Popular actress Holland Taylor originally penned the one-woman show “Ann” as a flashy vehicle for herself, and the role earned her a 2013 Tony nomination on Broadway. In artistic director David Thomas’ economical ART Station rendition, the juicy part is assigned to his longtime collaborator Clarinda Ross, a founding member of the Stone Mountain company and a former fixture on the Atlanta theater scene back in the 1990s, before she relocated to Los Angeles.
“Ann” opens with a film clip of the actual Richards giving the keynote address at the 1988 Democratic National Convention in Atlanta, an event the character later admits was “life-changing” in terms of putting her on the political map. During the play’s first 30 or so minutes, Ross holds court delivering a commencement speech to a graduating college class. Even when she awkwardly leaves the podium on occasion to cross the stage and take a seat on a bar stool — as if Richards were campaigning at some down-home town-hall meeting instead — Ross maintains her steady grip on a captive audience.
Credit: Handout
Credit: Handout
It’s in this segment that playwright Taylor covers all the requisite biographical details about Richards and her back story. She grew up amid the Depression in rural Lakeview, Texas, “where there was no lake to view,” she quips. Her parents were poor, although she prefers to describe them as “hard-working,” and moved the family to San Diego when Ann was 11. Leaving the prejudice and segregation of Texas for the ethnic diversity of California “was a moment to make you blink,” she recalls. She discovered a “sense of belonging in the world” and realized “life was never going to be the same.”
Indeed, it wasn’t. In the script’s quick order, Richards ended up back in Texas by the 1950s: She attended Baylor University; taught school for a while; raised four children with her husband (and high-school sweetheart), David, a prominent Austin civil rights attorney; and she was “content to worship at his shrine” — at least until friends encouraged her to run for office as a county commissioner.
She won that race, and over the course of 15 subsequent years “on the political fast track,” she also got divorced, and she battled and conquered a drinking problem, to boot. She served eight years as Texas state treasurer before being elected governor. Needless to say, the campaign was “stressful.” After all, as she puts it, “I was a divorced, alcoholic woman Democrat in Texas.”

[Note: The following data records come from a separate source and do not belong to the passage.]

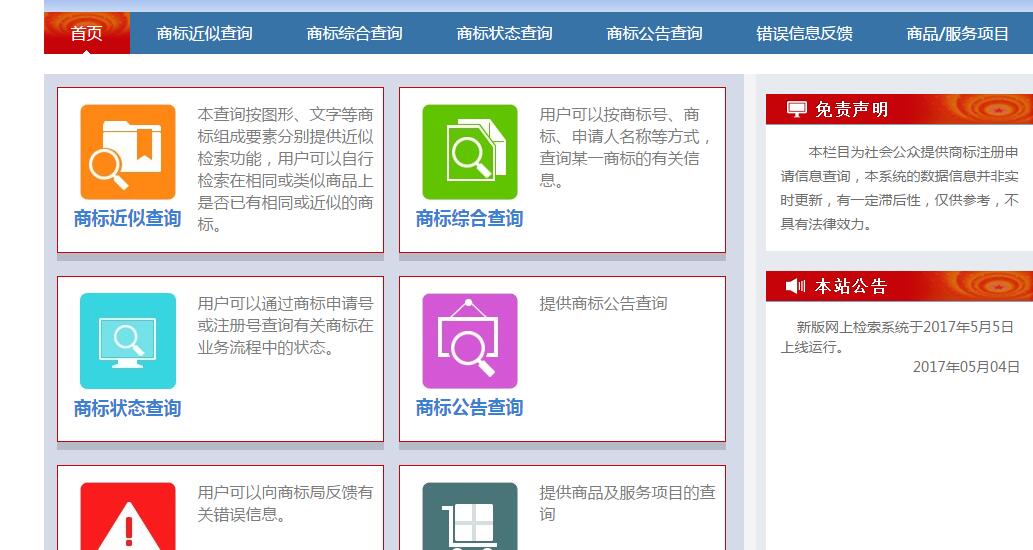Click the blue 商标综合查询 link under the green icon
The width and height of the screenshot is (1033, 550).
(x=469, y=218)
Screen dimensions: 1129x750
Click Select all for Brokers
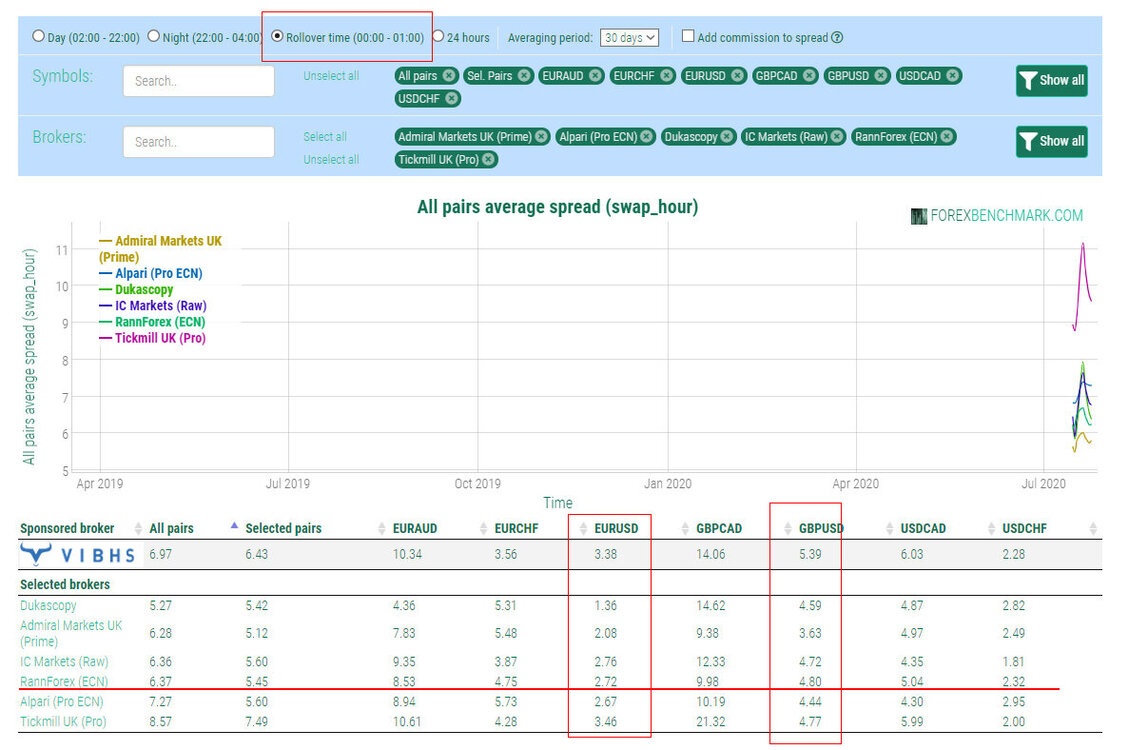click(325, 137)
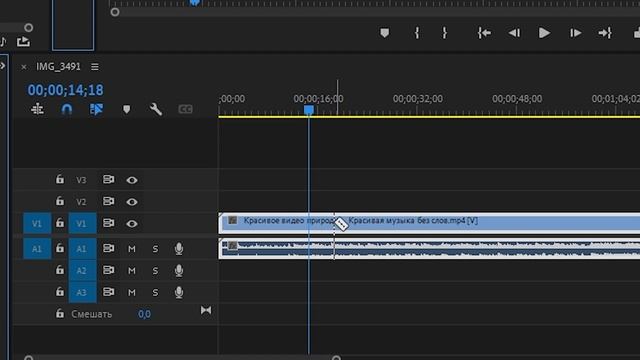This screenshot has width=640, height=360.
Task: Step forward one frame
Action: point(576,33)
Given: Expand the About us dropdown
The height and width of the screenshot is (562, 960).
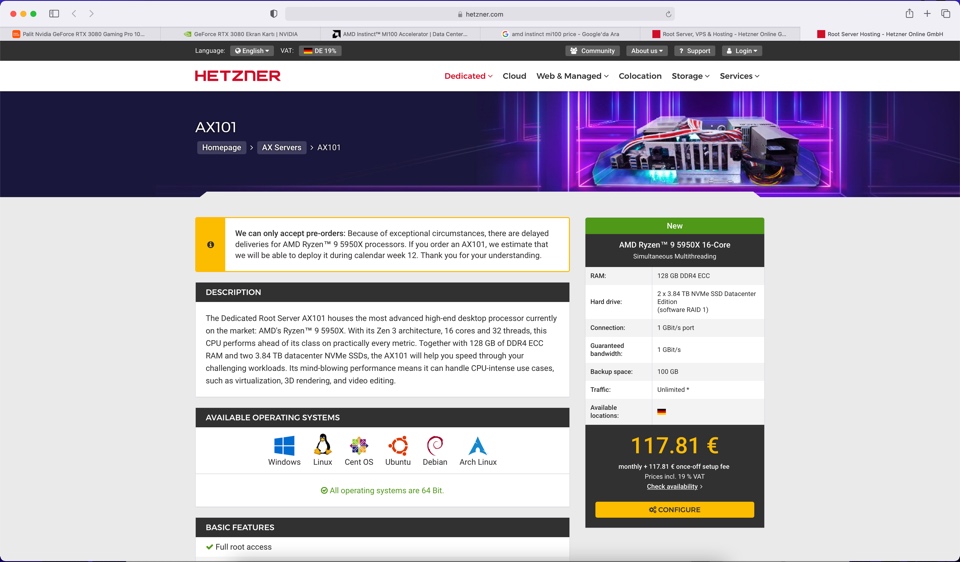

At this point in Thomas’ production, the curtain behind Ross parts to reveal the governor’s office (scenography by Michael Hidalgo). She takes her place behind the desk, and as the show proceeds for another hour or more, we gradually lose the sense of rapport or direct connection with the character that we felt during the graduation speech. Suddenly, and literally, the play starts phoning everything in, as she’s “riding herd” over sundry family members and staff members in an endless series of calls.
There’s also an ongoing running gag of sorts between Richards and her unseen administrative assistant/secretary, Nancy, that seems interminable. It might have been funny to introduce this second character, frantically running in and out of the office to satisfy her boss’ every need or whim. As it is, I couldn’t tell on opening night if there was someone reading Nancy’s lines from offstage, or whether her dialogue had been prerecorded. In any event, the exchanges were very poorly timed and executed, with a lot of halting, Pinter-worthy pauses in the conversation that were deadly.
It isn’t the best sign in a one-woman show about the garrulous Ann Richards to even temporarily catch her at an apparent loss for words.
THEATER REVIEW
“Ann”
Through July 3. 8 p.m. Thursdays-Saturdays; 3 p.m. Sundays; 10:30 a.m. Wednesday (June 29). $15-$34. ART Station, 5384 Manor Drive, Stone Mountain. 770-469-1105, www.artstation.org.
Bottom line: Sporadically sluggish and stilted, but otherwise well-acted by Clarinda Ross.